We begin today’s roundup with The New York Times and its editorial on President Biden’s take on climate change:
Anyone with the energy to slog through acres of verbiage will find the elements of a plausible strategy embedded in his $2 trillion recovery plan. The plan is not exactly what his energy secretary, Jennifer Granholm, enthusiastically described as a “once in a century” chance to reinvent America’s energy delivery system. (One would hope for more such moments in this century.) But it offers a great deal more than one would deduce from the reactions of left-of-center groups. The Center for Biological Diversity, for instance, complained about the plan’s “gimmicky subsidies,” its fealty to free markets and its failure to end oil and gas drilling much more quickly. [...]

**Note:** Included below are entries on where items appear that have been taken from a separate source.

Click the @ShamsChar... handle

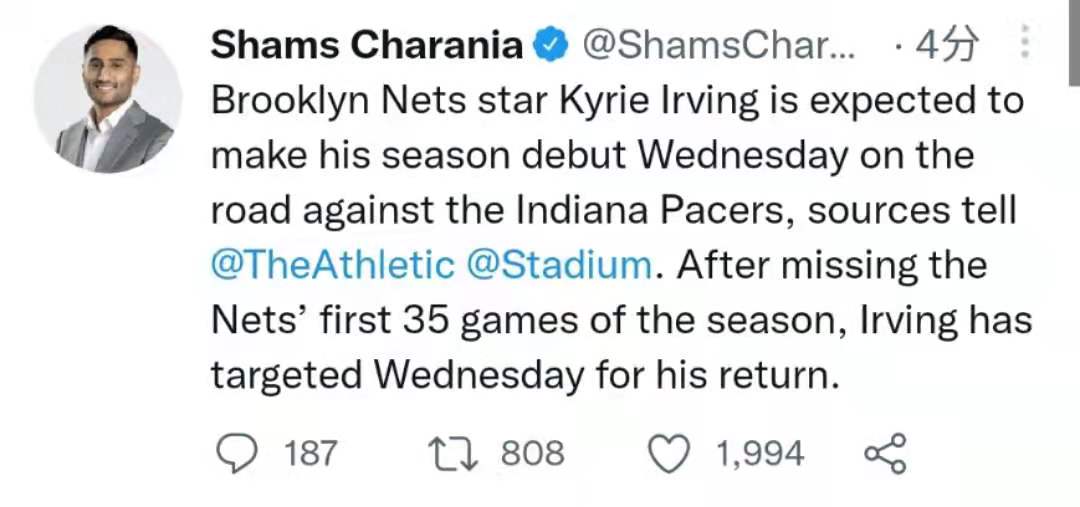718,46
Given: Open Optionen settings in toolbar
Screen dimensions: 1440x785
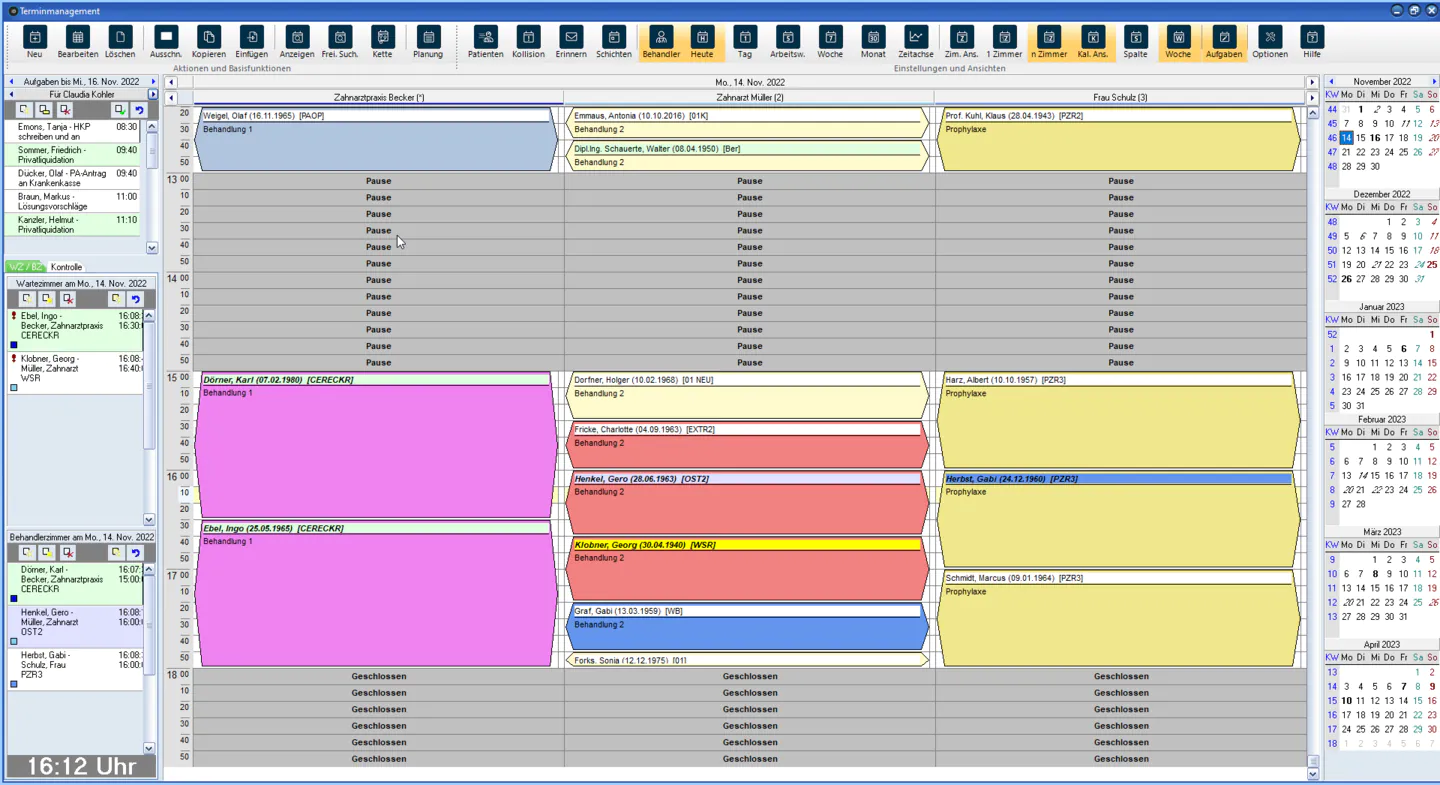Looking at the screenshot, I should point(1269,42).
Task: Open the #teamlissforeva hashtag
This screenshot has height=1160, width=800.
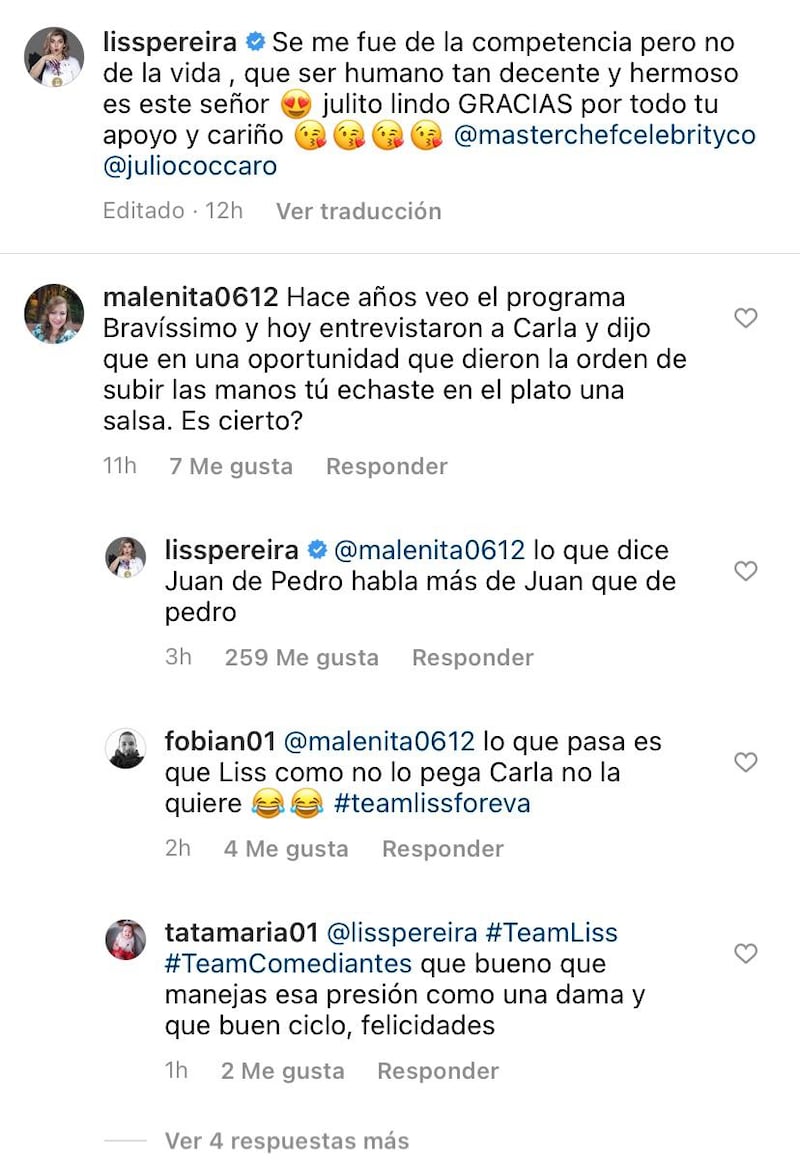Action: [432, 804]
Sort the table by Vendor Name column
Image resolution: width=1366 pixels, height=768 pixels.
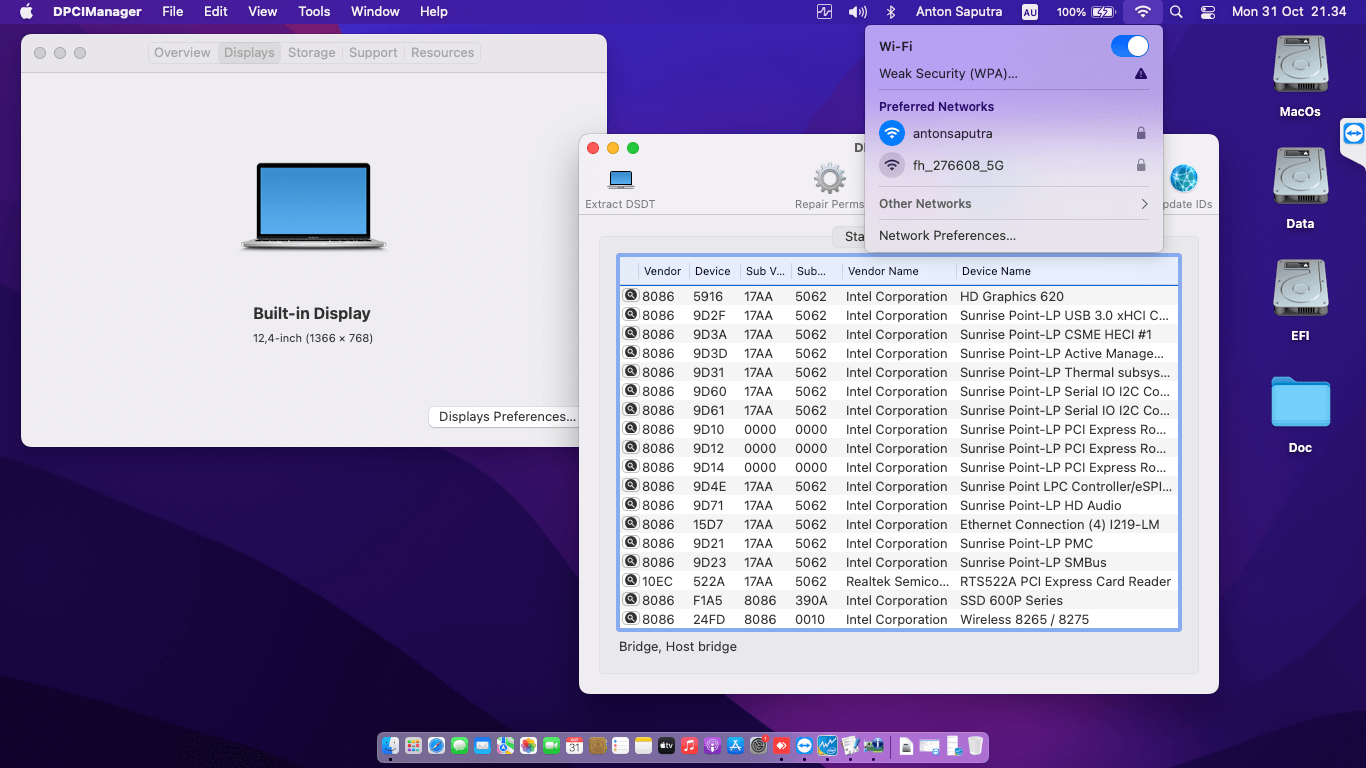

The plan has many moving parts, two of which are transformative. One is aimed at reducing emissions from cars and trucks, America’s biggest source of carbon dioxide emissions. Mr. Biden is betting heavily on electric vehicles, which today make up only 2 percent of the vehicles on the road. To “win the E.V. market,” as he put it (China being the main competitor), he proposes $174 billion to build half a million charging stations along the highways — a small fraction of what will be needed, but a good start — plus an array of tax credits aimed at persuading manufacturers to make E.V.s and equip them with batteries that can be recharged as quickly as one can fill up a tank of gas. Also, point-of-sale credits to get people to buy the finished products.
At The New Yorker, Lizzie Widdicombe highlights the moms fighting climate change:
These days, climate change isn’t just a concept in their research. It’s a harrowing presence in their daily lives. Russell lives in Tucson, the third-fastest-warming city in the U.S. Last year, she said, “We had one hundred and eight days above a hundred degrees—you can’t quite get your head around just how long that is.” (The average number of hundred-degree days that Tucson typically experiences is sixty-two.) covid lockdowns were in full effect, too. Her kids are ten and fourteen. As the temperature climbed, cabin fever set in. They couldn’t visit their friends, and it was too hot to go to the playground—or even to play in the back yard. Russell started waking them up at 5 a.m. to walk the dog. “I had to plan ahead for harsh conditions, like a general. I tried to make it fun. Like, we’re on an adventure!” But she was worried about their mental health. “They need to see the sky!”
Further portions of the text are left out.